A: Clinical features of case no. 6: widespread eruption of patches, plaques, and papulonodular verrucous and hemorrhagic lesions. B: Clinical features of case no. 2: typical hemorrhagic and necrotic evolution of some lesions. C: Histology (H&E; original magnification, ×2.5) of case no. 2: a perivascular and periadnexal, lichenoid, strongly epidermotropic infiltrate in an acanthotic and hyperplastic epidermis with spongiosis, blistering, and necrosis. D: Clinical features of case no. 5: particularly of the papulonodular and verrucous lesions. Note the central resolution of some lesions.

Figure 2.

A: Histology (H&E; original magnification, ×100) of case no. 4: well developed nodular lesion.

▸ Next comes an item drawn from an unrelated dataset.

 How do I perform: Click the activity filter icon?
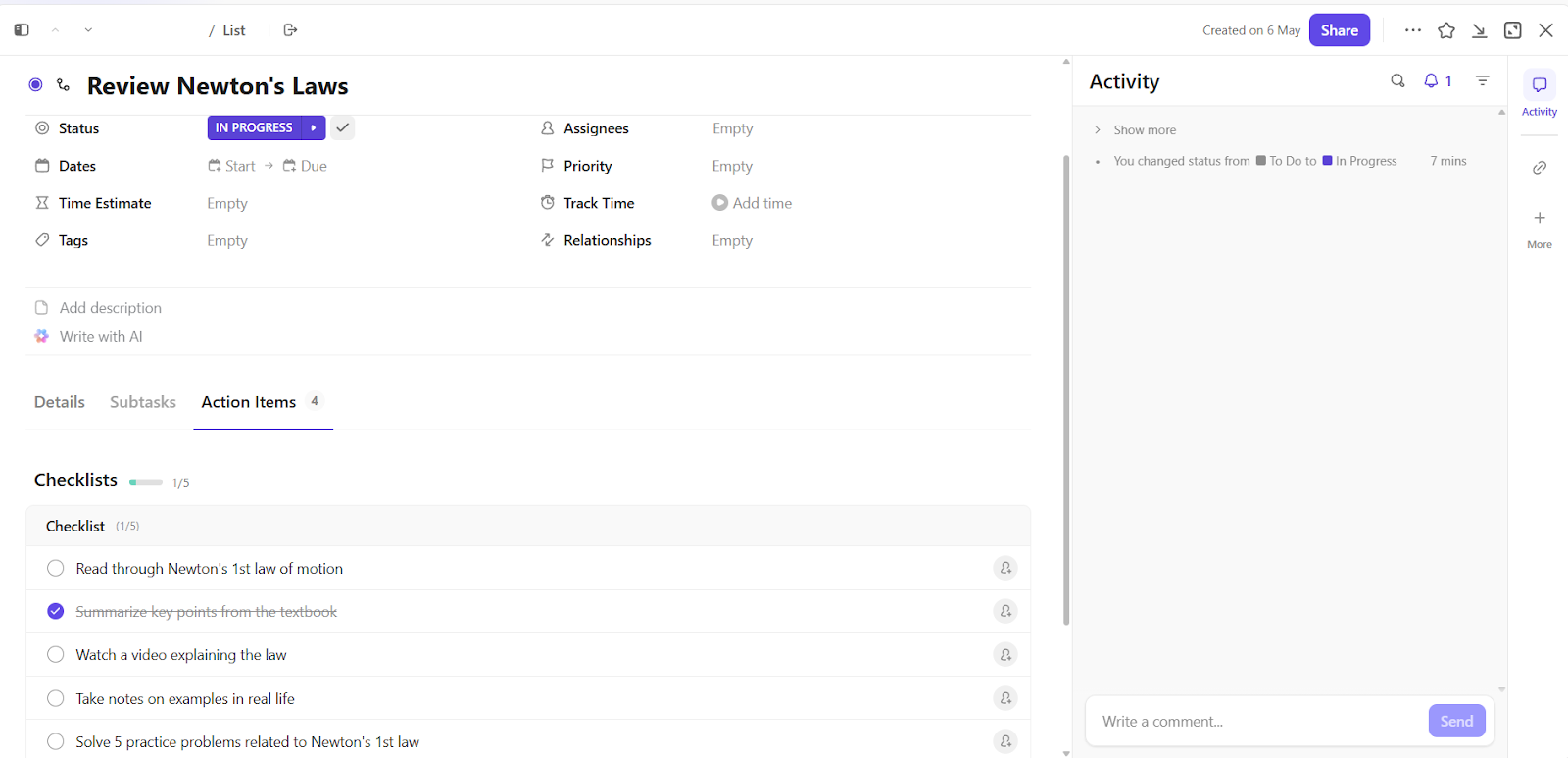[x=1483, y=81]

Note the diffuse pleomorphic strongly epidermotropic T cell infiltrate. B: Histology (H&E; original magnification, ×100) of case no. 1: early lesion. Note the intraepithelial pleomorphic atypical lymphoid infiltrate; the involved epidermis shows extensive keratinocyte necrosis. C: Histology (H&E; original magnification, ×200) of case no. 3: the strongly adnexotropic small- to medium-size pleomorphic lymphocytes show a lymphoepitheliod pattern. D: Histology (H&E; original magnification, ×200) of case no. 2: well developed tumoral lesion. High magnification of the infiltrate shows perivascular, strongly epidermotropic immunoblasts in the superficial dermis.

Figure 3.

A: Immunohistochemistry (APAAP; original magnification, ×200) (Leu-2a/CD8-frozen section) of case no. 1: early erythemato-scaling lesion. Note in the superficial dermis many CD8+ strongly epidermotropic T lymphocytes. B: Immunohistochemistry (APAAP; original magnification, ×400) (TIA-1-paraffin section) of case no. 2: well developed nodular lesion. The intraepithelial neoplastic lymphocytes in a spongiotic and blistering area show strong cytoplasmic TIA-1 positivity. C: Immunohistochemistry (APAAP; original magnification, ×200) (F8–11-13/CD45RA-paraffin section) of case no. 1: papulonodular lesion showing that the dermal and intraepithelial neoplastic lymphocytes uniformly express the CD45RA marker. D: Immunohistochemistry (APAAP; original magnification, ×200) (Leu-5/CD2-frozen section) of case no. 1: early erythemato-scaling lesion showing that the epidermotropic neoplastic lymphocytes are CD2−, whereas perivascular reactive lymphocytes in the superficial dermis are clearly labeled.